Abstract

In chicken immature erythrocytes, approximately 4% of the modifiable histone lysine sites participate in active acetylation. There are two categories of actively acetylated histone H4. Although both are acetylated at the same rate (t1/2 = 12 min), one is acetylated to the tetraacetylated form and is rapidly deacetylated (class 1), and the other is acetylated to mono- and diacetylated forms and is slowly deacetylated (class 2). We show that the chromatin distribution of the class 1 labeled tetraacetylated H4 species paralleled that of the transcriptionally active DNA sequences.

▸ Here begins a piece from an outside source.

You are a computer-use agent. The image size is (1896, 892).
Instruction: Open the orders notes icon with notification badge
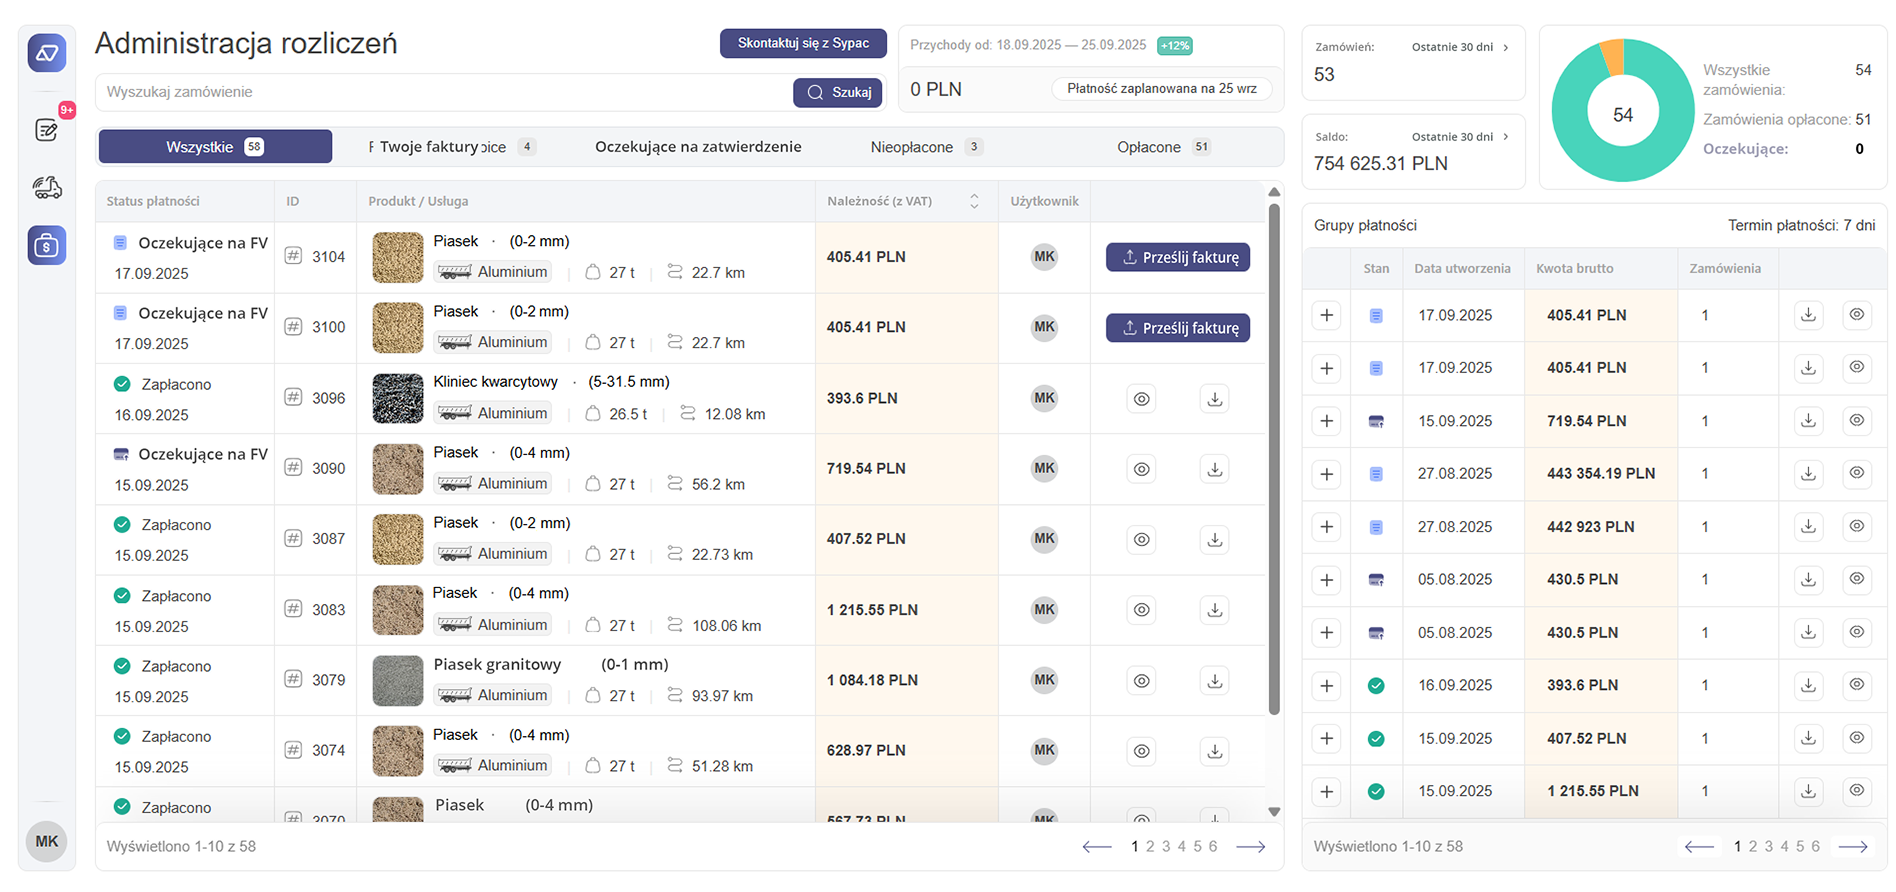point(47,130)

For example, the chromatin fragments of the insoluble nuclear material contained 76% of the active DNA and 74% of the labeled tetraacetylated H4. Class 2 labeled acetylated H4 species were found in repressed chromatin and were enriched in active/competent gene-enriched chromatin fragments. The majority of the histone deacetylase activity (75-80%) was located with the insoluble residual nuclear material. Further, approximately 40-50% of the enzyme activity was associated with nuclear matrices prepared by two methods using high salt and intermediate/high salt extraction. Histone deacetylase was solubilized by extracting the nuclear matrices with high salt and 2-mercaptoethanol, a procedure that generates nuclear pore-lamina complexes. These results demonstrate that histone deacetylase is a component of the internal nuclear matrix.